**YOUR INSTRUCTIONS:** Please write out the full listing beneath this line exactly, skipping its images.

------------

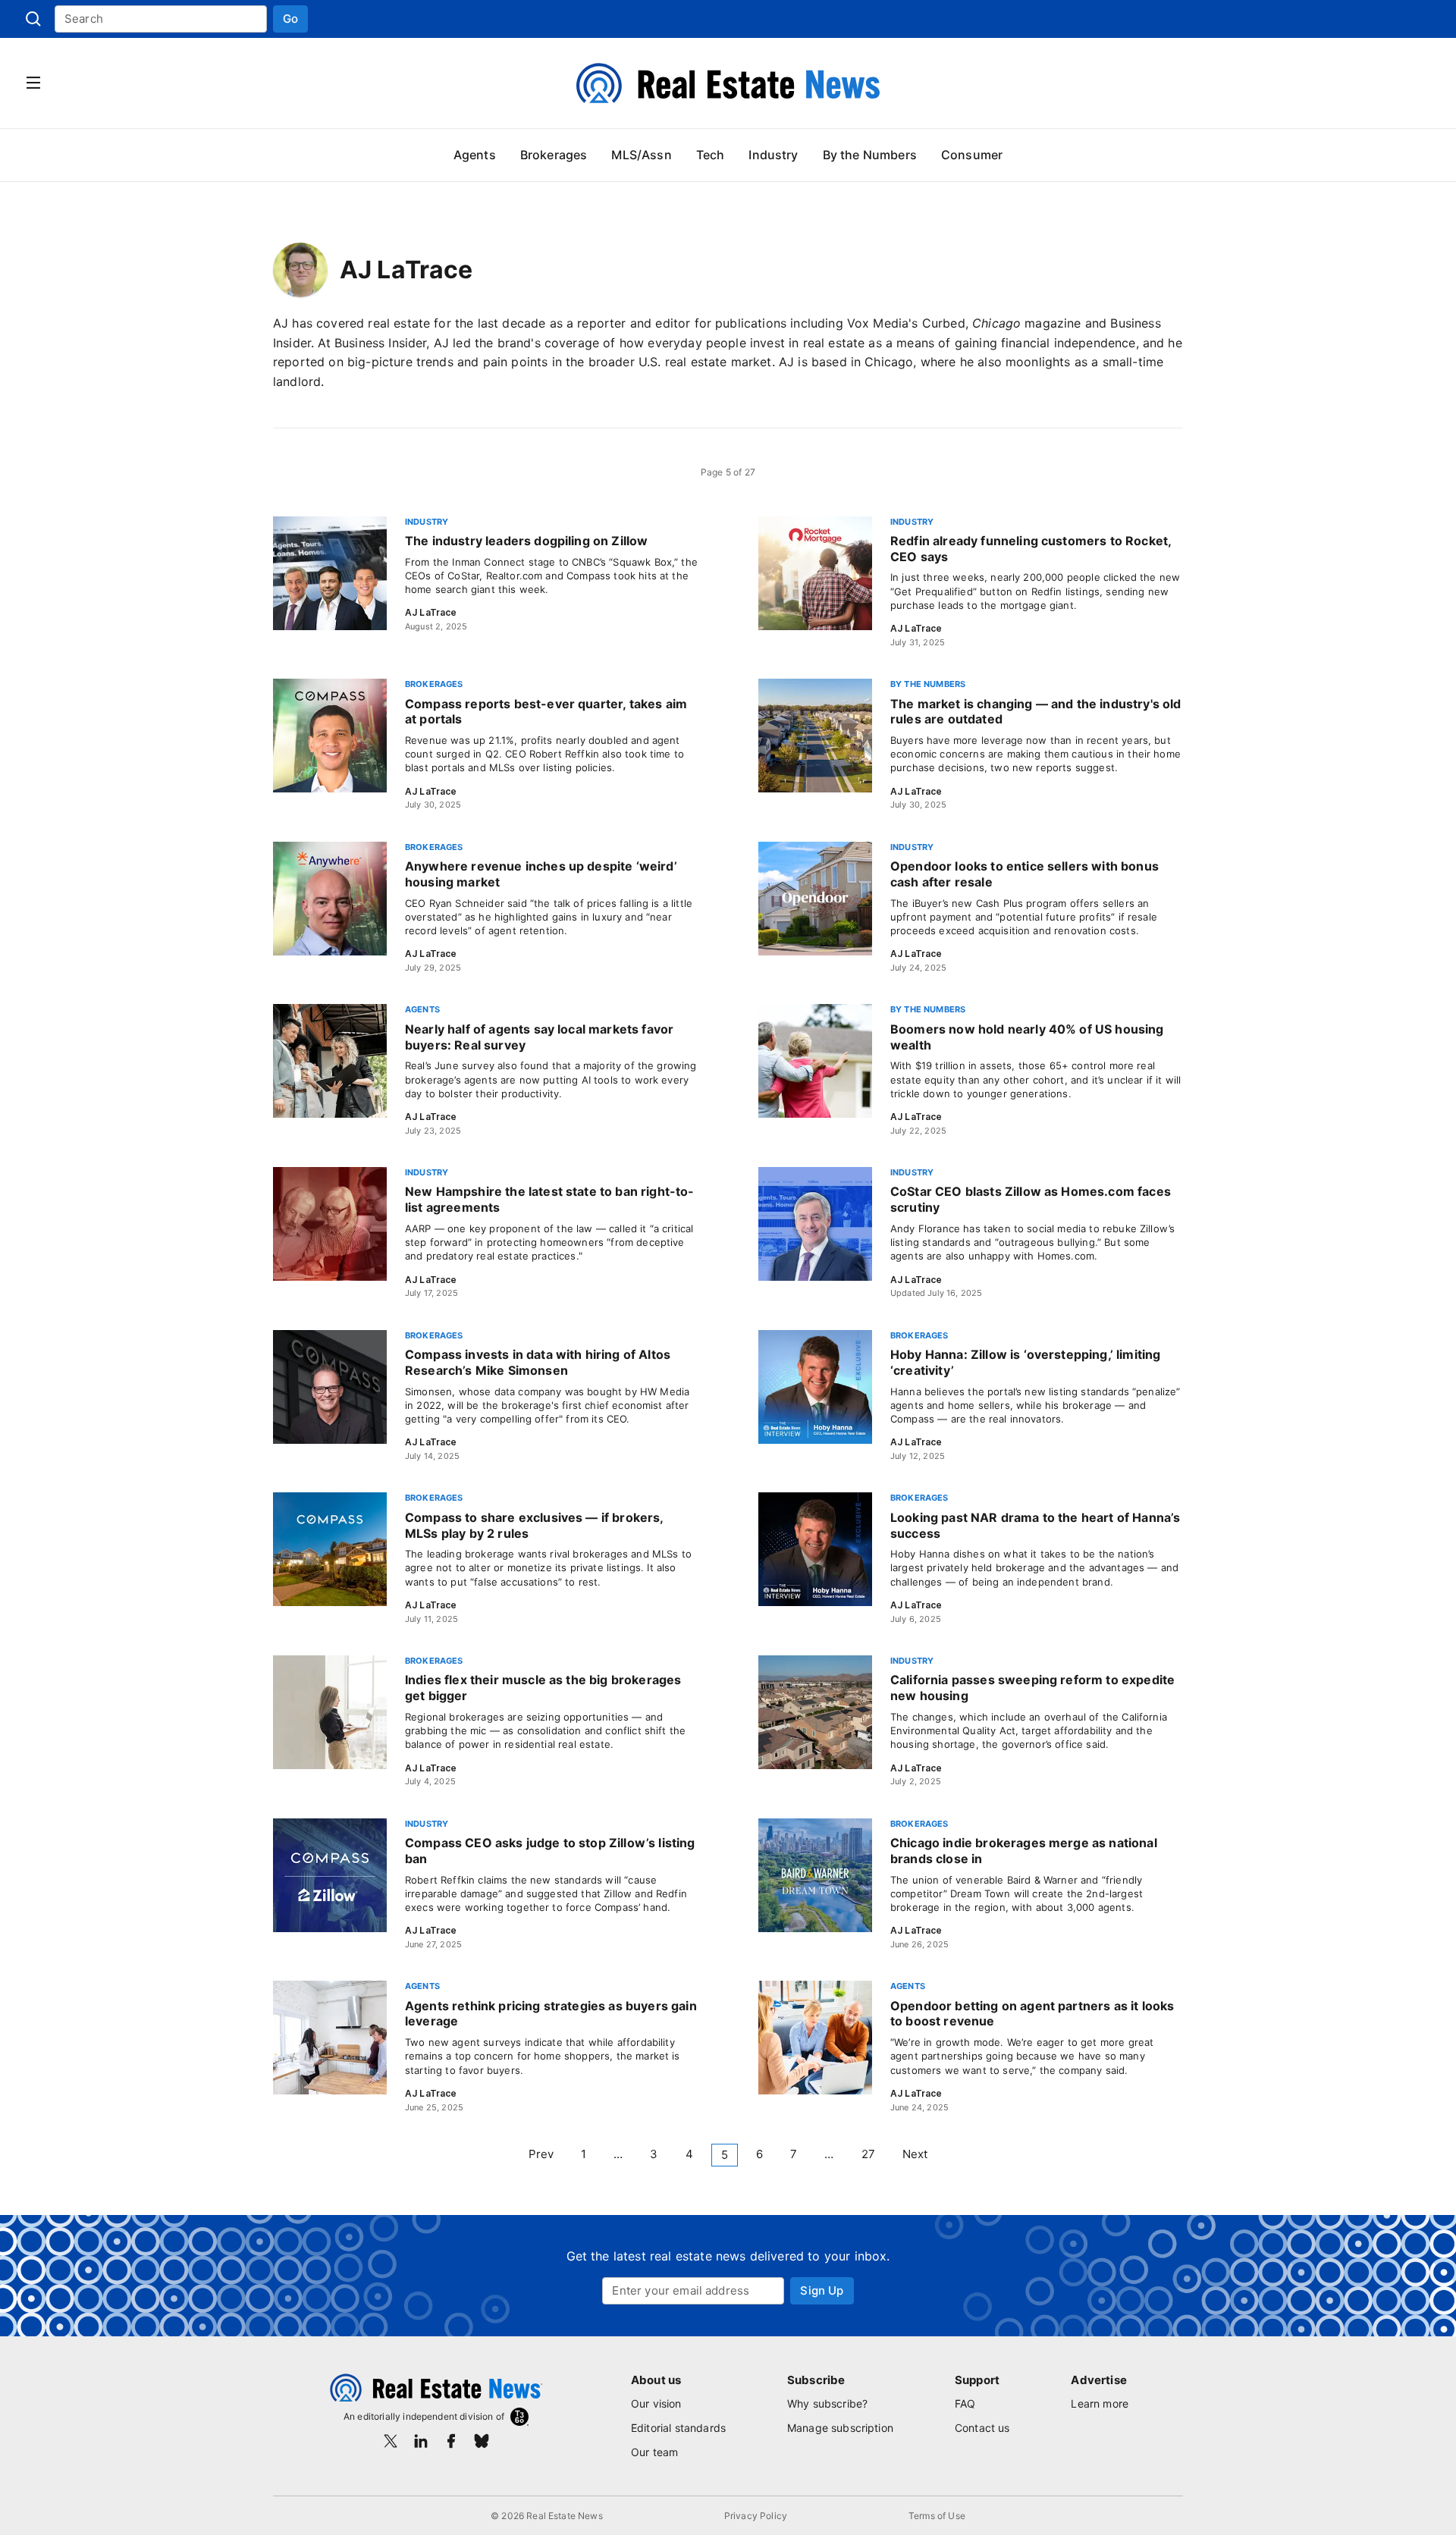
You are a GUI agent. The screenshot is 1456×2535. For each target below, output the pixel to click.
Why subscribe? (827, 2403)
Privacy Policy (755, 2515)
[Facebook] (451, 2441)
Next (915, 2154)
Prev (541, 2154)
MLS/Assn (641, 154)
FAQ (965, 2403)
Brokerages (554, 154)
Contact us (982, 2427)
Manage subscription (840, 2427)
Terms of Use (936, 2515)
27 (868, 2154)
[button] (290, 19)
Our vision (656, 2403)
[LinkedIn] (421, 2441)
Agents (474, 154)
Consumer (972, 154)
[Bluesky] (481, 2441)
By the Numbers (870, 154)
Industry (773, 154)
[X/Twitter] (390, 2441)
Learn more (1099, 2403)
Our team (654, 2452)
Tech (710, 154)
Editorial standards (678, 2427)
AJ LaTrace (431, 612)
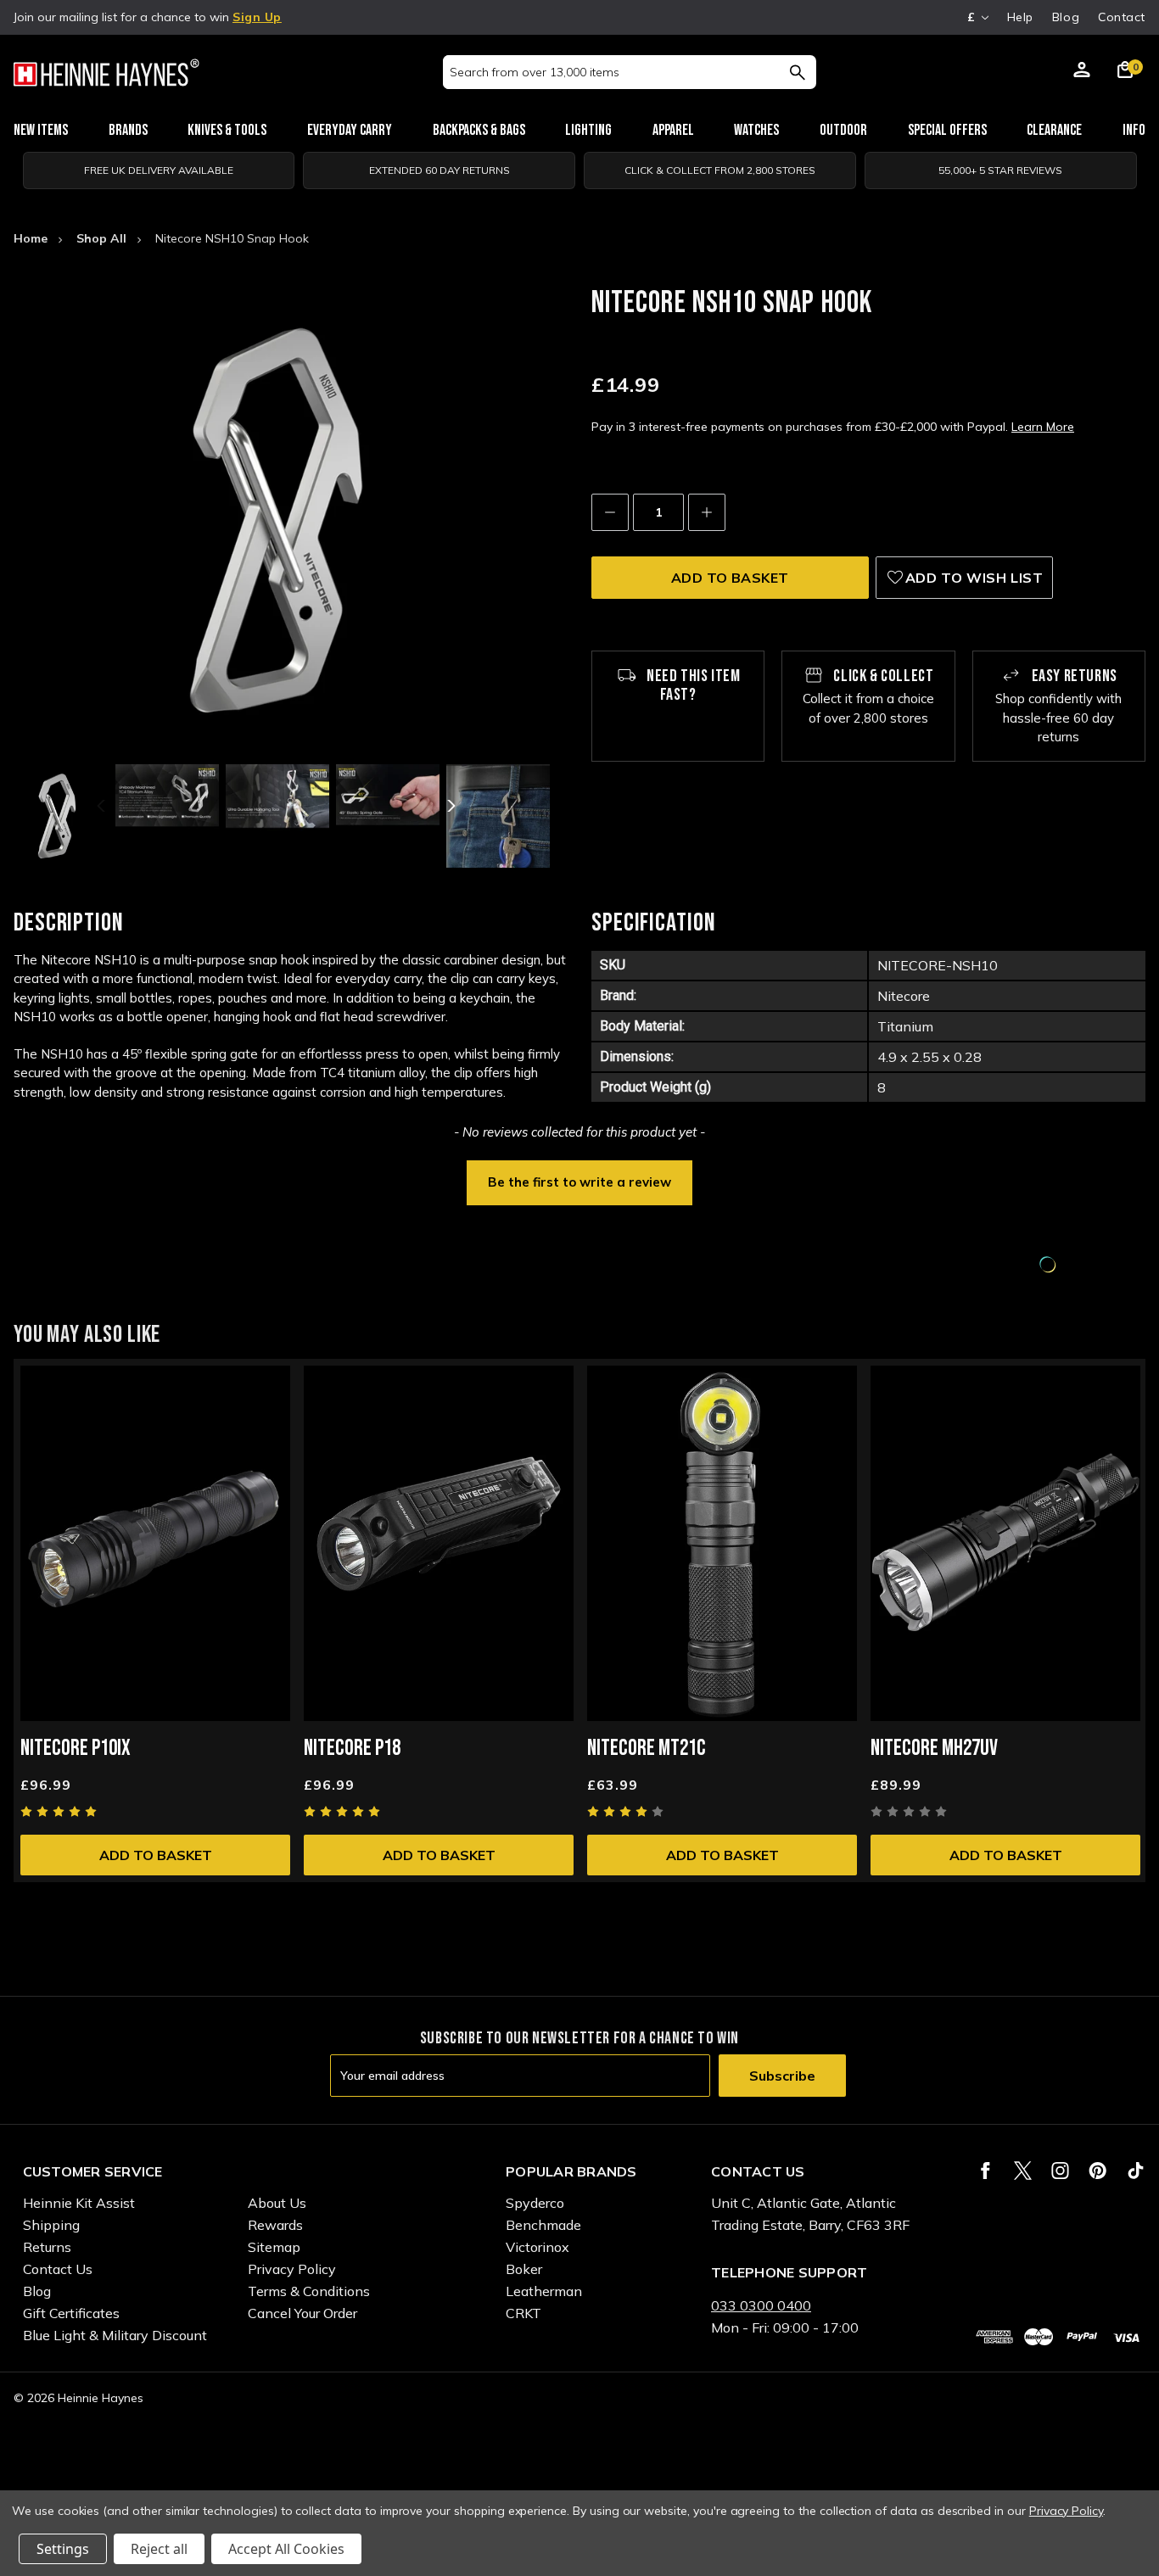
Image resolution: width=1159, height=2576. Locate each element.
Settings (62, 2549)
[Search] (797, 72)
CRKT (523, 2313)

------------

**WRITTEN SOLUTION:**
You are a GUI agent. The screenshot is 1456×2535. For each target below, output the pixel to click.
Why subscribe? (827, 2403)
Privacy Policy (755, 2515)
[Facebook] (451, 2441)
Next (915, 2154)
Prev (541, 2154)
MLS/Assn (641, 154)
FAQ (965, 2403)
Brokerages (554, 154)
Contact us (982, 2427)
Manage subscription (840, 2427)
Terms of Use (936, 2515)
27 (868, 2154)
[button] (290, 19)
Our vision (656, 2403)
[LinkedIn] (421, 2441)
Agents (474, 154)
Consumer (972, 154)
[Bluesky] (481, 2441)
By the Numbers (870, 154)
Industry (773, 154)
[X/Twitter] (390, 2441)
Learn more (1099, 2403)
Our team (654, 2452)
Tech (710, 154)
Editorial standards (678, 2427)
AJ LaTrace (431, 612)
Image resolution: width=1159, height=2576. Locate each element.
Settings (62, 2549)
[Search] (797, 72)
CRKT (523, 2313)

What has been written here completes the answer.